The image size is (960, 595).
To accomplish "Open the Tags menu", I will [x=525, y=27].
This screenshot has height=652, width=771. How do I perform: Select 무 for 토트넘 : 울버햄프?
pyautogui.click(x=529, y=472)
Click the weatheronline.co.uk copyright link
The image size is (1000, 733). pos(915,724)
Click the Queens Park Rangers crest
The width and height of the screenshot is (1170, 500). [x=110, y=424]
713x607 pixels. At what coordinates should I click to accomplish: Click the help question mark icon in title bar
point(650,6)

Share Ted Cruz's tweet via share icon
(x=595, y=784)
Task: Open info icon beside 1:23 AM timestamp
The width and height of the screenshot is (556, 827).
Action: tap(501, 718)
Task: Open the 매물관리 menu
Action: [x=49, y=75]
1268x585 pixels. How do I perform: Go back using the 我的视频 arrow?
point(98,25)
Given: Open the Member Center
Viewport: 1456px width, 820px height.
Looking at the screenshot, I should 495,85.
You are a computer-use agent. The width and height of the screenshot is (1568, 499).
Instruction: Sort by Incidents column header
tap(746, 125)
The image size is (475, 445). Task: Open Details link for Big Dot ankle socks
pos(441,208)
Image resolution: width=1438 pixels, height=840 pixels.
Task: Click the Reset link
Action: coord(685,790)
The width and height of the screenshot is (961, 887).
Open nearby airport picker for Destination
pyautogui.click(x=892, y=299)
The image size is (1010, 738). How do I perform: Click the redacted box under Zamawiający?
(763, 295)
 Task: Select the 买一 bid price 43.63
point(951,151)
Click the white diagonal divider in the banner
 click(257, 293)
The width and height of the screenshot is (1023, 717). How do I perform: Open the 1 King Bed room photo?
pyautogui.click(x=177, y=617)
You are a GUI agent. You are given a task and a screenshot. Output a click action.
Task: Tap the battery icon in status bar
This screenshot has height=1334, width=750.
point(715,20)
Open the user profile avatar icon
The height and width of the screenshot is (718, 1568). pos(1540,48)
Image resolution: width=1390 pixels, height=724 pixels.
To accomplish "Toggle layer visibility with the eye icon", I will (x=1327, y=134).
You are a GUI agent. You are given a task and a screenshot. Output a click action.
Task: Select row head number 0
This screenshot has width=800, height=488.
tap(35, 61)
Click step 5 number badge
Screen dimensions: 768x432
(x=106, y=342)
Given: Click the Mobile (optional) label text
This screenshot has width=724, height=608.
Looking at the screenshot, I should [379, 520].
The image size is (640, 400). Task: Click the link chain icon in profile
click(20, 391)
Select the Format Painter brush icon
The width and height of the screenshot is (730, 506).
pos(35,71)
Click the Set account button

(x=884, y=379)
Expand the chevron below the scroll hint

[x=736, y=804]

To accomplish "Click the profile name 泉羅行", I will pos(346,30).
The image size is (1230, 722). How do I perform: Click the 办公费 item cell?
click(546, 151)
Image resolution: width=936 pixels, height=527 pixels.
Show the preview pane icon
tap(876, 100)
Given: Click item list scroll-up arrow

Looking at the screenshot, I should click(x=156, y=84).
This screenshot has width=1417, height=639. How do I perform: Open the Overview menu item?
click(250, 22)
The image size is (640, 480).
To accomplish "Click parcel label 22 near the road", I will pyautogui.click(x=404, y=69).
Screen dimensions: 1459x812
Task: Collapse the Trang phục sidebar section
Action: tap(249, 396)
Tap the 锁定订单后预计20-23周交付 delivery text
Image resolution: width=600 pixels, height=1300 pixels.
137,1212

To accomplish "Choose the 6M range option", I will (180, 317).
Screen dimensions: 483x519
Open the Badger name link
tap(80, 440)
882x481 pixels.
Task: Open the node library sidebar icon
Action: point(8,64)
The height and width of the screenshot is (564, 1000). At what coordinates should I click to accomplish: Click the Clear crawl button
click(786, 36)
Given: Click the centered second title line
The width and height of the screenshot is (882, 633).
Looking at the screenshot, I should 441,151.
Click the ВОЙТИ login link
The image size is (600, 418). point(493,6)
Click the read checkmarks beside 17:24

——————

> _Task prompt_:
Using the records above, copy every line that has the word "beside" in it.

> _Solution for this task_:
Task: Open info icon beside 1:23 AM timestamp
Click the read checkmarks beside 17:24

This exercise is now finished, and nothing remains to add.